§ **Provided text**:

Analyst: Markets Running Out of Reasons to Remain Bullish?

Back in August, the commodity markets began picking up out of their COVID-19 doldrums. While prices have risen steadily since then, many in the markets are wondering how long the uptick can and will last. Clayton Pope is the President and Owner of Clayton Pope Commodities in Champaign, Illinois. Some in the commodities industry are beginning to wonder if the markets may be close to running out of reasons to remain bullish.

“We’ve thrown a lot of bullish factors at this market, no doubt about that, and you do wonder if we could be running out of fuel in the short term. But on the other hand, there’s still some very live issues out there that could definitely be providing more fuel. For one thing, the bearish sentiment when they started this thing off in August was sort of off the charts in terms of what a dismal outlook looked like. People were talking about a 3.3-billion-bushel corn carryover, and beans of 5-or-600-million, something like that. And then, all of a sudden, things started to turn.”

Pope says fund buying is one of the reasons for the upturn since August.

“it’s been an interesting rally just because the funds came in here with both feet and have just propelled this thing non-stop, and it is very unusual. Not unprecedented, but it is pretty extraordinary to see a move be as one-sided as this one has been, and as such, it’s really caught a lot of shorts off guard, I think.”

Many in the commodity markets believe demand is another factor that helped prices rise from their COVID slump.

“Everybody keeps referring to this whole thing as a ‘demand-led market.’ We have the first demand-led market in a long time. It’s interesting to note that if you look at the carryover and at the whole balance sheet for soybeans, since the August supply and demand report compared to the November one, the only significant change on the demand side was exports, which have gone up by 75 million bushels. That’s a lot of bushels, but it’s not that many. On the other hand, the supply in that same period from August to November has dropped 346 million bushels, so the net of those two is about the 420-million bushel drop in carryover. So, it’s definitely been a hair-raising drop to see that carryover go from 610 to 190.”

§ **Excerpted records**:
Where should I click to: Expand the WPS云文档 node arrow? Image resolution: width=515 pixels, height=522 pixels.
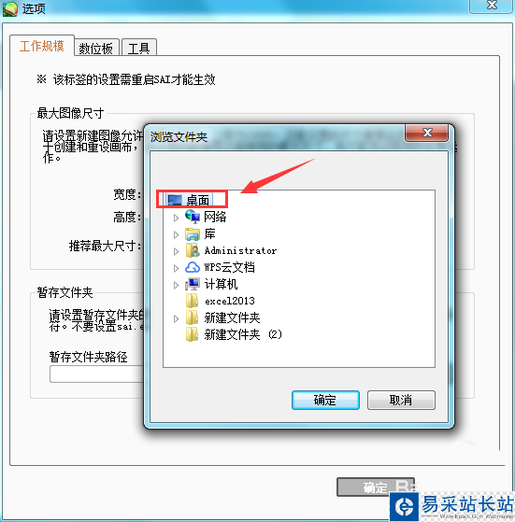[x=177, y=268]
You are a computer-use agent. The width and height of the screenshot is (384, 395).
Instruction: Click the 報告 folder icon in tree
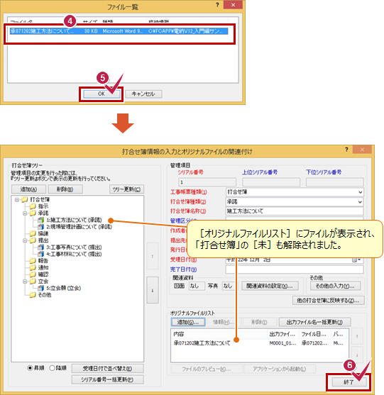coord(33,261)
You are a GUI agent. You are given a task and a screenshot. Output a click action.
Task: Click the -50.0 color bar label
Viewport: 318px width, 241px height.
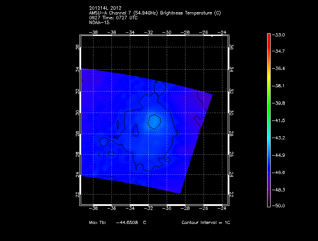click(x=291, y=206)
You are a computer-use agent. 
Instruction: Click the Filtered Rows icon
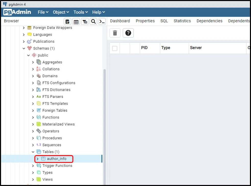[85, 21]
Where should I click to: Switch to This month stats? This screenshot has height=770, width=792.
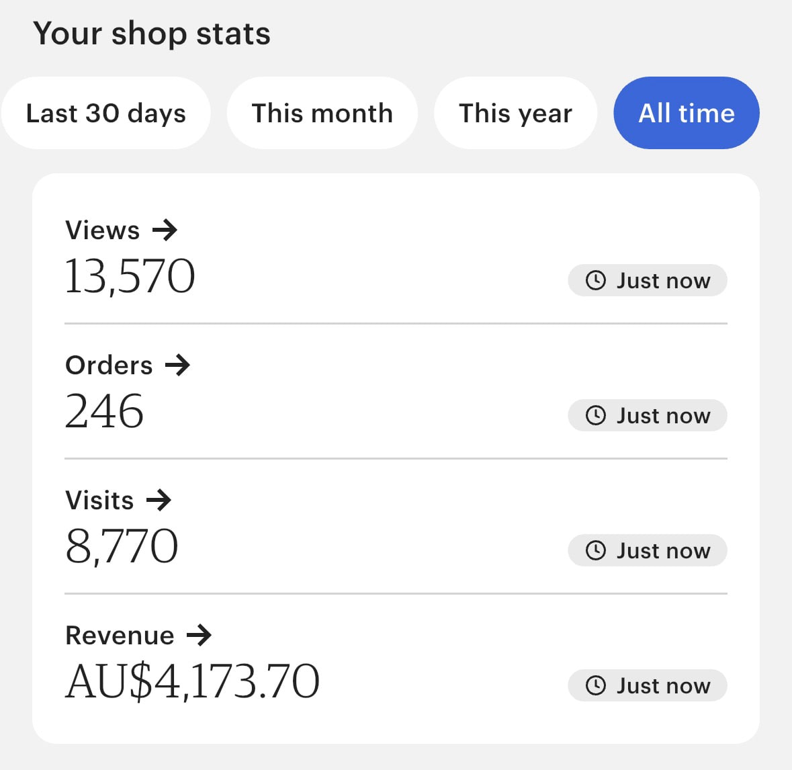pyautogui.click(x=322, y=113)
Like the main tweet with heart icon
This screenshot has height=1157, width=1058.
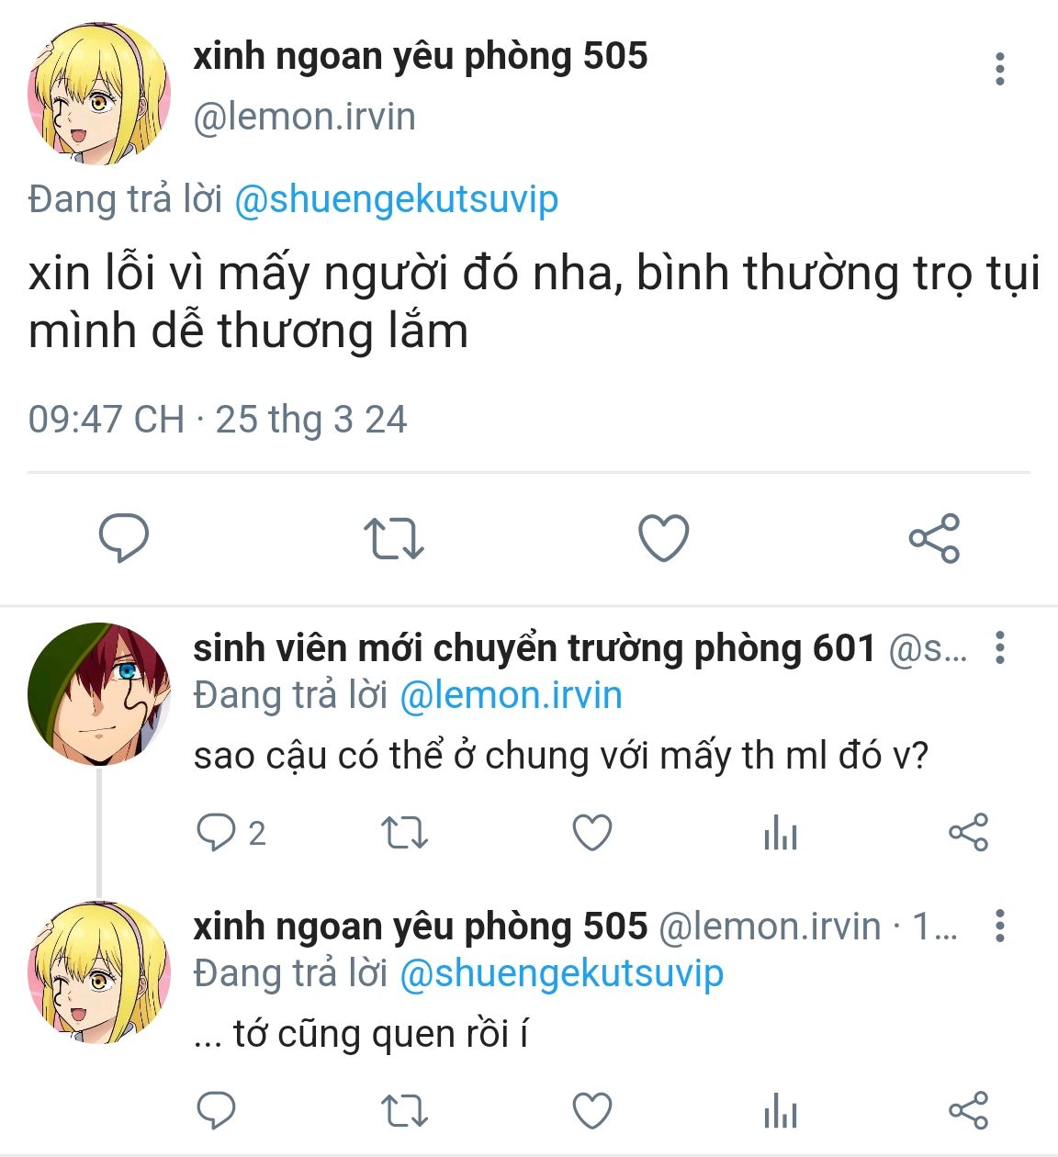[x=663, y=538]
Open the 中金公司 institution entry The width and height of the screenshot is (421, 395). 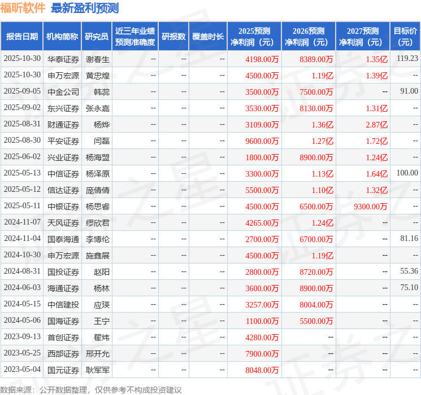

§ **Required work**:
a) Reproduce the commodity markets article word for word, between "Analyst: Markets Running" and "to remain bullish.", inclusive.
b) Carry on writing the commodity markets article, starting right after its last sentence.
The data has no connection to the commodity markets article.

§ **Task results**:
a)
Analyst: Markets Running Out of Reasons to Remain Bullish?

Back in August, the commodity markets began picking up out of their COVID-19 doldrums. While prices have risen steadily since then, many in the markets are wondering how long the uptick can and will last. Clayton Pope is the President and Owner of Clayton Pope Commodities in Champaign, Illinois. Some in the commodities industry are beginning to wonder if the markets may be close to running out of reasons to remain bullish.

b)
He says calling it a demand-driven market is a “misnomer.” The thing that’s changed the most in the market is the supply, not the demand. Pope looked at the immediate future of the commodity markets.

“Demand is obviously on everybody’s mind because China is the unanswerable question for now and we’ll just have to wait and see. Certainly, the timing of things would suggest that they are on the tail-end of their buying program right now. Going forward, I would think the biggest question supply, and that looks down to South American at Brazil and Argentina. They’ve had their problems and are looking at some planting delays, but let’s face it; it’s still a little early. Last week, two of the main Brazilian consulting firms down there both raised their production estimate for Brazilian soybeans.”

Pope says the impact of the South American soybeans on the commodity markets is yet to be determined.

“The point is it’s not a universal call for some crop disaster in Brazil when an awful lot of their think-tanks are thinking that things are looking pretty darn good. So, we’ll have to see; the devil will be in the details going forward, no question. Moisture levels are very dry overall, which has delayed planting for both Brazil and Argentina, but look how many years the U.S. has started off dry. I know it’s a different type of soil down there, but the real test of this market fundamentally is a month or two down the road, probably.”